3) ykgnwym+ccybj9z1cgzqovrzu9cni0yf7yycim6ttmjqroz3wwuxiseulphetnu2

4) iazl+xcmwzc3da==

Some of these, like #1, are where URLs appear in the text. Some, like #3, are excerpts from PGP keys, or other random data that is embedded in the text.

I am trying to understand how to filter out useless data like this. But I don't just want to keep words that I would find in an English dictionary, but also things like names, places, nonsense words like "Jabberwocky" or "Rumpelstiltskin", acronyms like "TANSTAAFL", obscure technical/scientific terms, etc ...

That is, I'm looking for a way to heuristically strip out strings that are "jibberish". (1) exceedingly "long" (2) filled with a bunch of punctuation (3) composed of random strings of characters like afhdkhfadhkjasdhfkldashfkjahsdkfhdsakfhsadhfasdhfadskhkf ... I understand that there is no way to do this with 100% accuracy, but if I could remove even 75% of the junk I'd be happy.

Are there any techniques that I can use to separate "words" from junk data like this?

J. Taylor
  • 4,567
  • 3
  • 35
  • 55
  • the most simple way of doing this is to have a dictionary at hand and comparing a given string with different string distance metrics also an idea would be `word2vec` also you could create a few regexs that match words – zython Apr 02 '18 at 13:55
  • 1
    @zython: "string distance metrics" and "simple" do not co-exist. Computing distance metrics for every word turns out to be an incredibly expensive proposition, and gives totally wrong results in a lot of cases. For example, "thqt" has a distance metric of only 1 from "than", but it's definitely not a word in any language. Both regex and distance metrics are good for determining form, but they are terrible when it comes to determining meaning. Consider, for example, the regex to match a 32-bit integer is very complex. – Jim Mischel Apr 02 '18 at 17:01
  • @JimMischel I dont think OP is looking for 100% accuracy and mispellings of words happen, and I also dont think OP is looking for meaning rather than somewhat correct words. also I dont undestand your last point: any 32bit integer will match 32 0s or 1s when converted to binary. nonetheless I can see that your point of view makes sense – zython Apr 02 '18 at 17:36

1 Answers1

2

Excessively long words are trivial to filter. It's pretty easy to filter out URLs, too. I don't know about Python, but other languages have libraries you can use to determine if something is a relative or absolute URL. Or you could just use your "strings with punctuation" filter to filter out anything that contains a slash.

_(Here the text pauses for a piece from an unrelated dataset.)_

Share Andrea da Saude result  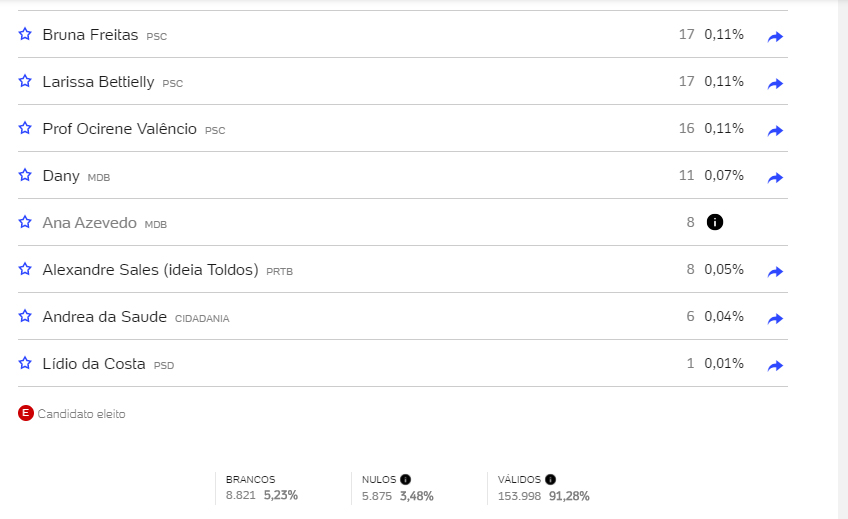pyautogui.click(x=775, y=319)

Words are trickier, but you can do a good job with n-gram language models. Basically, you build or obtain a language model, and run each string through the model to determine the likelihood of that string being a word in the particular language. For example, "Rumplestiltskin" will have a much higher likelihood of being an English word than, say, "xqjzipdg".

See https://github.com/ciprian-chelba/1-billion-word-language-modeling-benchmark for a trained model that might be useful to you in determining if a string is an actual word in some language.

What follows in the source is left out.